### HOW TO COMPLETE THIS TASK:
List every calendar year named in the article on peak road fuel demand. Give each year once.

### TEXT SHOWN:
--------------------

It has been a tough few months for the oil industry, and there’s more pain on the way as the industry struggles with disruptive forces that could completely transform it. Now, according to BloombergNEF, oil and gas companies have one more thing to worry about: peak fuel demand. In an outlook for road fuels published earlier this month, BloombergNEF forecasts that gasoline demand will peak in 2030, with diesel following three years later. As a result, demand for crude oil from the road transport sector is seen peaking in 2031, BloombergNEF said, at 47 million barrels daily. That’s higher than BloombergNEF’s 2019 projection, which saw oil demand from light and heavy-duty vehicles peaking at 45.1 million bpd.
To fully realize the implications of this trend, here is some context. As of 2019, road transport accounted for more than 40 percent of overall global oil demand. What’s more, road transport has accounted for more than half of total oil demand growth over the past two decades. Peak demand for road transport fuels, therefore, is a harbinger of peak oil demand.
The immediate outlook for fuel demand is also not rosy, with the lockdowns and international movement restrictions erasing ten years’ worth of demand growth, according to BloombergNEF. This effect will likely be temporary; as lockdowns ease, demand for fuels begins to recover, even though it remains doubtful whether it will recover fully to pre-pandemic levels.
So, what are the culprits behind this looming slump in fuel demand? First, there is fuel efficiency: a factor that, according to BP, will improve so much that energy consumption in the transport sector will only rise by 20 percent by 2040. BP made that forecast last year, long before the coronavirus. Now, those changes could accelerate.

--------------------

### DATASET EXCERPTS:
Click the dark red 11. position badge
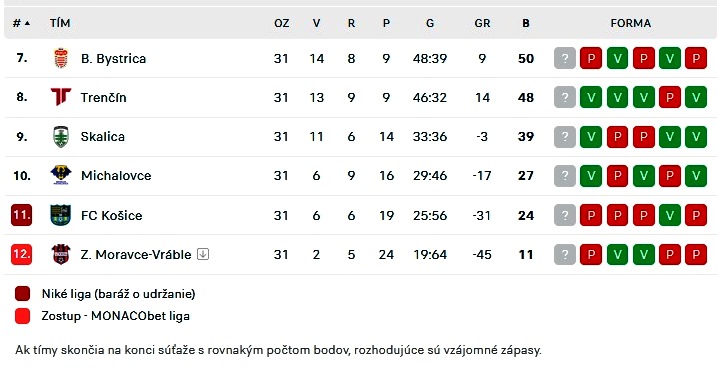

--------------------

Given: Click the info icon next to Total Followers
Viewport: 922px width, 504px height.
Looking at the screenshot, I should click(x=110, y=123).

--------------------

### ANSWER SPACE:
2030, 2031, 2019, 2040